Falloppia helped finance Guilandino's ill-fated research trip in the Middle East from 1558. "'God grant," the priest told his students, "that the shrewd & subtle Guilandinus, who has now begun his journey to the East Indies, may come home to us safe." But he did not. He successfully made the journey through Syria , Palestine & Egypt; but on his return he was taken prisoner by Saracen pirates, losing the naturalist specimens he had collected.

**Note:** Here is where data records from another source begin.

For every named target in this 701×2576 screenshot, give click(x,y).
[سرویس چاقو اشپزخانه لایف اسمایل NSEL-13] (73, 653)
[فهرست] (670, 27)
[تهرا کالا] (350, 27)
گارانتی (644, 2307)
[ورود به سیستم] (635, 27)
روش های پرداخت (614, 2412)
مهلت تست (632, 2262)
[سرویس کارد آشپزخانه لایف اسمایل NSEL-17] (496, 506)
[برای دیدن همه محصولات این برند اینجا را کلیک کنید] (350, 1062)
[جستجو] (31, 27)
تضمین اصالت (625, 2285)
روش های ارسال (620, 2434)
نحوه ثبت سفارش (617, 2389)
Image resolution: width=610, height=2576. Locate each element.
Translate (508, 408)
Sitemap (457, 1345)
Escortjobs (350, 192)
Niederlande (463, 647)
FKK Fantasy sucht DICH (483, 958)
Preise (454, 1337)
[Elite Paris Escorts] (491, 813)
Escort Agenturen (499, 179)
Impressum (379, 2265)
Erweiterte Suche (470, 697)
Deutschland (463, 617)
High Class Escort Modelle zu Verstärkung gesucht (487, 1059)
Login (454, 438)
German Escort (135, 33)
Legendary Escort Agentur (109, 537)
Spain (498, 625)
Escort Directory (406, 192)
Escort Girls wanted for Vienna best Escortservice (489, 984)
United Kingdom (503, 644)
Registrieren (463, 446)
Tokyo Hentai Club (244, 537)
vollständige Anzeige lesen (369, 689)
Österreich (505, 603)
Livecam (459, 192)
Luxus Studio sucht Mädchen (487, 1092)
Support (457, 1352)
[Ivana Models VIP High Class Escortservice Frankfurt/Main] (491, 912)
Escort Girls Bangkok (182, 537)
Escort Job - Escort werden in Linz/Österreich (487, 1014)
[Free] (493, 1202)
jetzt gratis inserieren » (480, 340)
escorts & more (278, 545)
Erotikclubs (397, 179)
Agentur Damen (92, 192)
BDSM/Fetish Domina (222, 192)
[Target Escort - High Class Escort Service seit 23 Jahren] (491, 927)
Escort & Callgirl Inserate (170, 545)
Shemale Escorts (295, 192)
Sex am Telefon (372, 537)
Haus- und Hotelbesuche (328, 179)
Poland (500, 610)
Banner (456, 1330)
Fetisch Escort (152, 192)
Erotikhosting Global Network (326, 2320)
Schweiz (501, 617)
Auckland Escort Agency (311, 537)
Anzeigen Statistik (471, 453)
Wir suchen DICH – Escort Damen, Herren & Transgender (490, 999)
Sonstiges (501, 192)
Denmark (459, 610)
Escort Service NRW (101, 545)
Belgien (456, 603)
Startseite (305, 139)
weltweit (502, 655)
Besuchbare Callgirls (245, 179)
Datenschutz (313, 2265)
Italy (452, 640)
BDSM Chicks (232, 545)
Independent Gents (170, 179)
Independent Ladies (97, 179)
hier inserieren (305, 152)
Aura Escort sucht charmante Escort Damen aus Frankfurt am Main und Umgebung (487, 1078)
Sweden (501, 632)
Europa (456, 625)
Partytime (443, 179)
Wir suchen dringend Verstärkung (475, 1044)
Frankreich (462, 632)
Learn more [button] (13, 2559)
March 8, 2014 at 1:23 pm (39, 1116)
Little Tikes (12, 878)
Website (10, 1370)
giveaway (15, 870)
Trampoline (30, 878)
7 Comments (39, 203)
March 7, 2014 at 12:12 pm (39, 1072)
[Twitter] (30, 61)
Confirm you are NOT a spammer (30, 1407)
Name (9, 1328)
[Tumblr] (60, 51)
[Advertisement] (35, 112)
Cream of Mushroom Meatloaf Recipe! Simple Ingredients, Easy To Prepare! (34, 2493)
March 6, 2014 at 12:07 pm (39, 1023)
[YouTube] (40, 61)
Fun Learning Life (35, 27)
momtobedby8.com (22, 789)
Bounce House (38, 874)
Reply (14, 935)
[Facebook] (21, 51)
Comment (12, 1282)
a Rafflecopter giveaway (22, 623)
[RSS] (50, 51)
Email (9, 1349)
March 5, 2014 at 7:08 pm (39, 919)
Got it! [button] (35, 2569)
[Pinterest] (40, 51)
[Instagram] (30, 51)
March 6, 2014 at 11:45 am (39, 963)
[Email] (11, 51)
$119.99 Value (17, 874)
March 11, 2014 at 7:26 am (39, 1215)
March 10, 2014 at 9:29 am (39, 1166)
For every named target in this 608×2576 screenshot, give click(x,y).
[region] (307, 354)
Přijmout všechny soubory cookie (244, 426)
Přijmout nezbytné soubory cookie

He was ransomed out of his captivity & his specimens were redeemed after a few years thanks to his friend Falloppio. Returning to Padua, he was appointed prefect of the botanical garden of Padua; & in 1567, he was elevated to a professor of botany at the local university. It was speculated that Falloppia helped him get the post of custodian of the Paduan botanical garden on his return.
Mattioli then aimed his bigoted wrath toward Falloppia's relationship with Guilandino, "that sordid hermaphrodite." On the other hand, Falloppia was said to have been a well-known as a misogynist, whose lectures were full of anti-feminist asides, & who refused to advise women on how to avoid syphilis on the grounds that "it is fitting that there should be...some way in which they pay the price of their crimes."
Falloppia was a fairly easy target for insinuation. And when he carefully kept out of the quarrel, Mattioli was not slow to draw the conclusion that "he loves perhaps the vices of his Guilandino, & the gallantry of so sweet an hermaphrodite, more than truth & my reputation."
In 16C Italian botany, Guilandino was the most traveled of his colleagues. He came to Italy with nothing, but on his death, he bequeathed to Venice a library of 2400 books, with their margins crammed with his botanical notes. Guilandino's prose was strewn with references to classical texts, literary as well as botanical. He had charge of the botanical garden at Padua up to 1589; & his pupils, like Prospero Alpino (1553-1617), a Venetian physician & botanist, continued his work into the 17C. He is buried in the General Cloister of the Basilica of Sant'Antonio di Padova, next to his friend Gabriele Falloppio.